Two years ago, Red Cavaney, the President of the American Petroleum Institute, gave his "State of the U.S. and Natural Gas Industry 2006" address. He claimed, as the industry often does, that "contrary to a widely held perception, the industry's earnings are very much in line with other industries". He said that for the previous five years, the oil and natural gas industry's earnings averaged "5.8 cents per dollar of sales", and that for the third quarter of 2005, the industry averaged "8.2 cents for every dollar of sales", and that other industries earned more "per dollar of sales".

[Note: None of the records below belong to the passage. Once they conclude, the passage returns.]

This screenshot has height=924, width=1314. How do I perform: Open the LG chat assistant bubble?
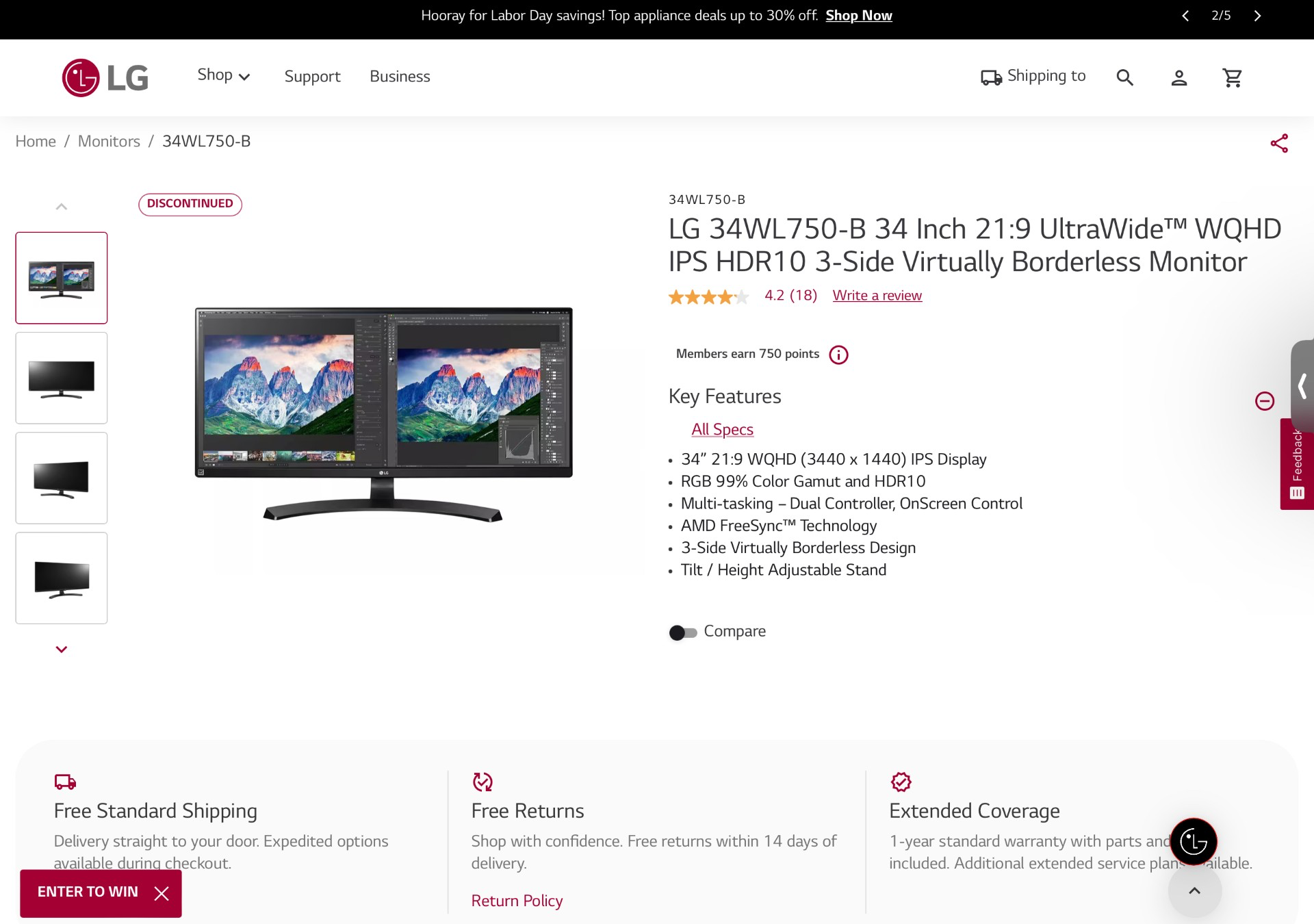pos(1194,841)
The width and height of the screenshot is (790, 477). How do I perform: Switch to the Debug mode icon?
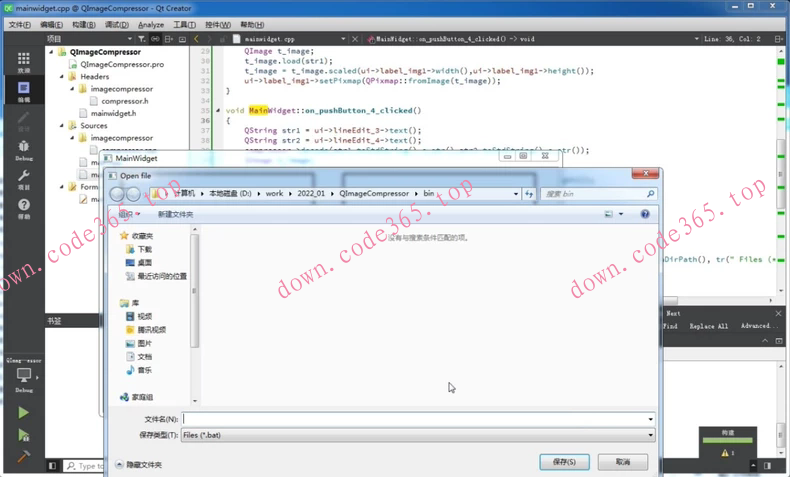pyautogui.click(x=23, y=149)
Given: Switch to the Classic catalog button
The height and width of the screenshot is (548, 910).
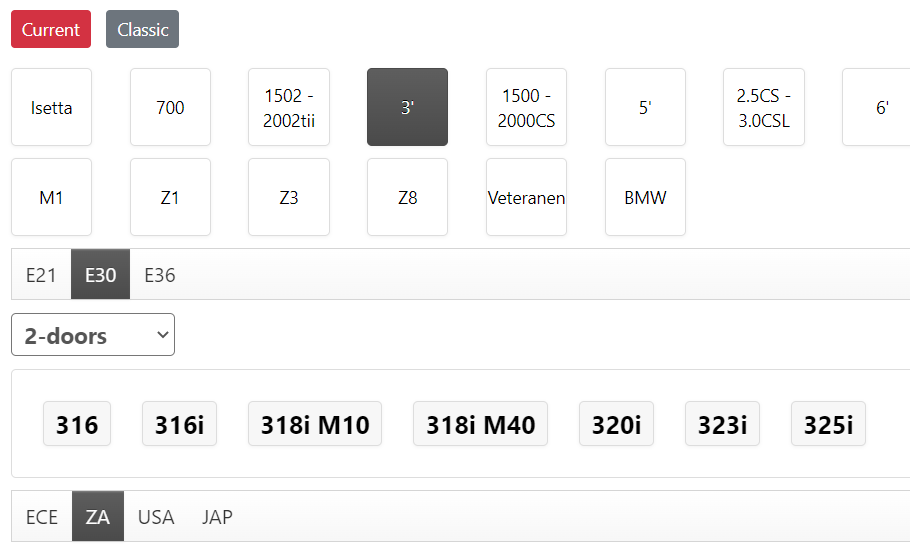Looking at the screenshot, I should pos(142,29).
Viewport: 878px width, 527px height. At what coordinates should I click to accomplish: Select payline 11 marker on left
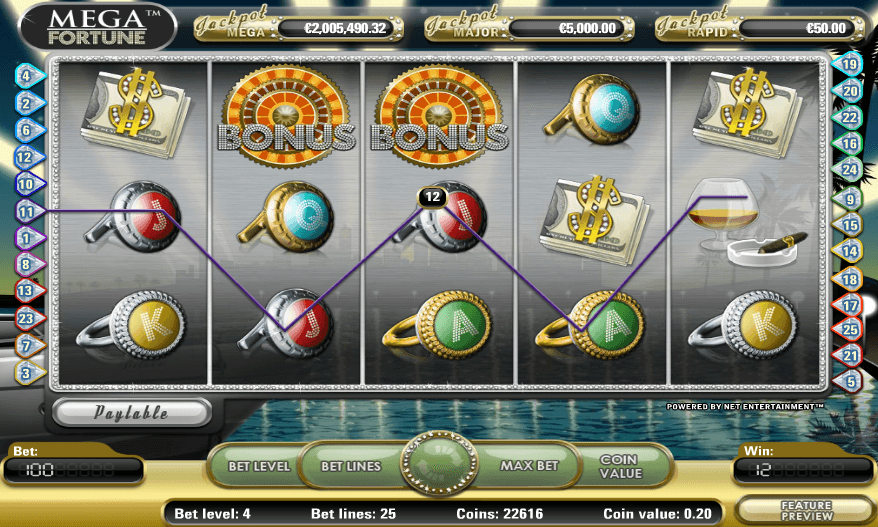[29, 212]
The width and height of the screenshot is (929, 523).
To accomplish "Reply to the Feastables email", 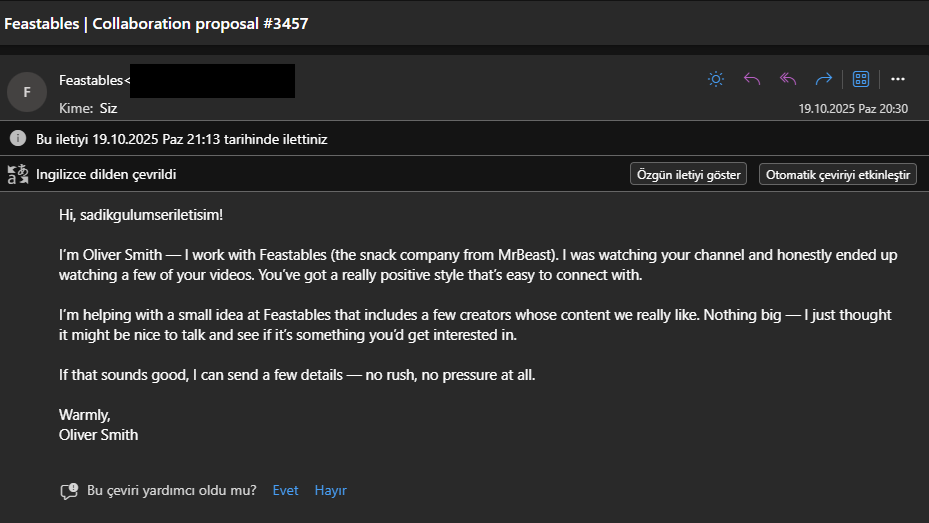I will click(x=752, y=79).
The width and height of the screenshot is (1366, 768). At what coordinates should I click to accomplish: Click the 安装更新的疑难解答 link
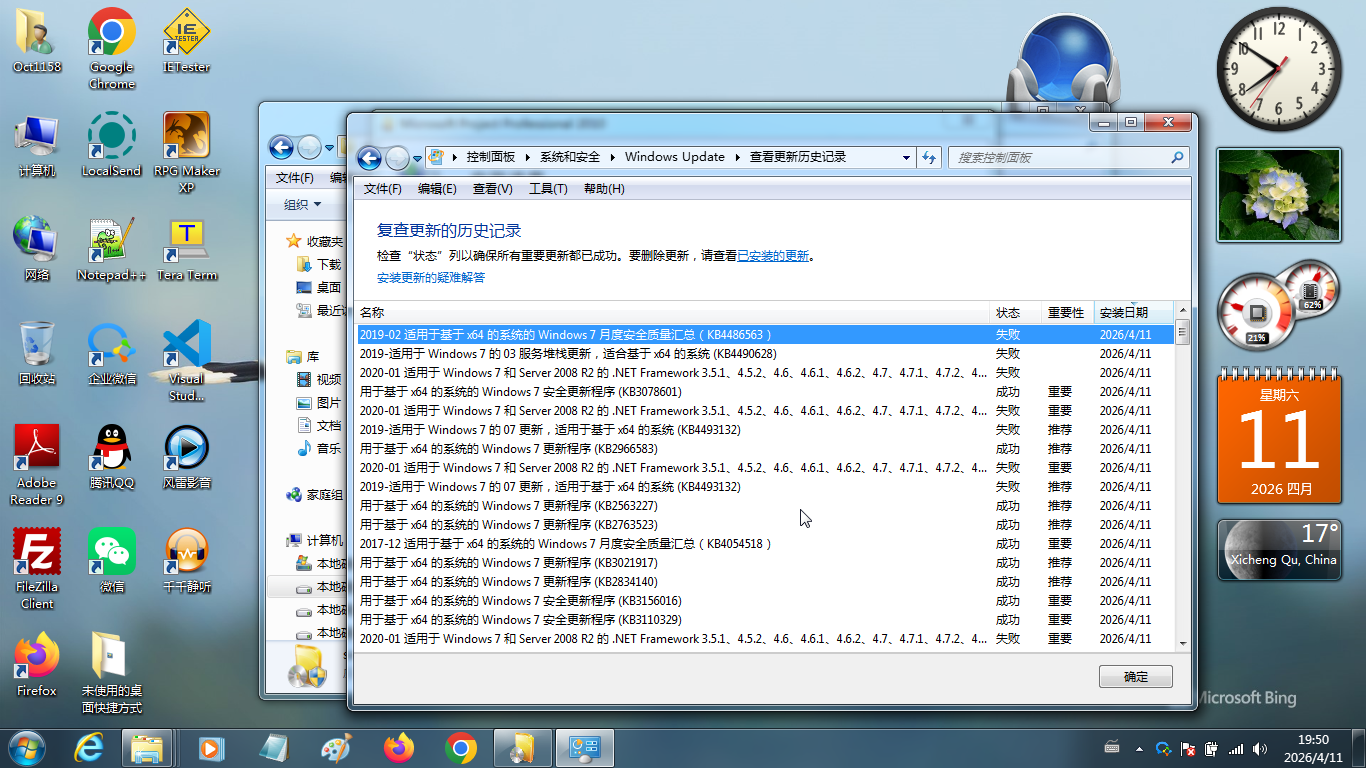pos(430,278)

A few weeks ago on the Today Show, the CEO of Exxon made the "profit per dollar of sales number" argument to Matt Lauer, but said that the profit number was now about ten cents "per dollar". It still might sound reasonable until you really think about what these fellows are saying. They're not talking about cents per gallon. They're talking about cents per dollar. So, using the industry's own figures, one can see the profiteering. A few years ago, when gas was selling at about two dollars a gallon, Exxon and its "competitors" were making about 11 cents for delivering to you a gallon of gasoline. (5.8 cents times two dollars), or about $1.65 for your 15 gallon fillup. Now, for delivering that same gallon of gasoline to you at $4.20 per gallon, Exxon and its "competitors" are making about 42 cents per gallon, (10 cents times four dollars) or about $6.30 for your 15 gallon fill-up. Repeat this a few million times a day and you begin to understand how Exxon had over $30 billion in annual profits. They can do this because there's no one around to undercut them.


So, now API message is clear: we're just making the same kind of profit "per dollar" as everybody else. Never mind our profits for creating the same gallon of gas are doubling even though we're doing the same work as before.

In the last few weeks, Big Oil has added another element to their message: Now Obama wants to tax us -- the job creators! The "tax", of course, isn't really a new tax -- it's just a proposal to take away tax loopholes that keep Big Oil from paying corporate taxes like companies in other industries -- the ones they want to be compared to when they talk about "profits per dollar of sales". With the tax loopholes in place, are they out there "creating jobs"? No; in fact they, like most of corporate America, are sitting on hoardes of cash.

American corporations, including Big Oil, don't need more tax breaks to "create jobs." There will be more jobs when there is more demand for goods and services from people with jobs who can afford to buy things that people need, like refrigerators and cars. Our tax system is increasingly weighed in favor of people and companies who need cash the least. We need to stop listening to this nonsense about the "job creators".

It's time we call Big Oil and the Republican Tea Party on their nonsense. Even average Republicans seem to understand that it's time for everyone to share in some sacrifice, even the profiteers at Big Oil and the other "job creators."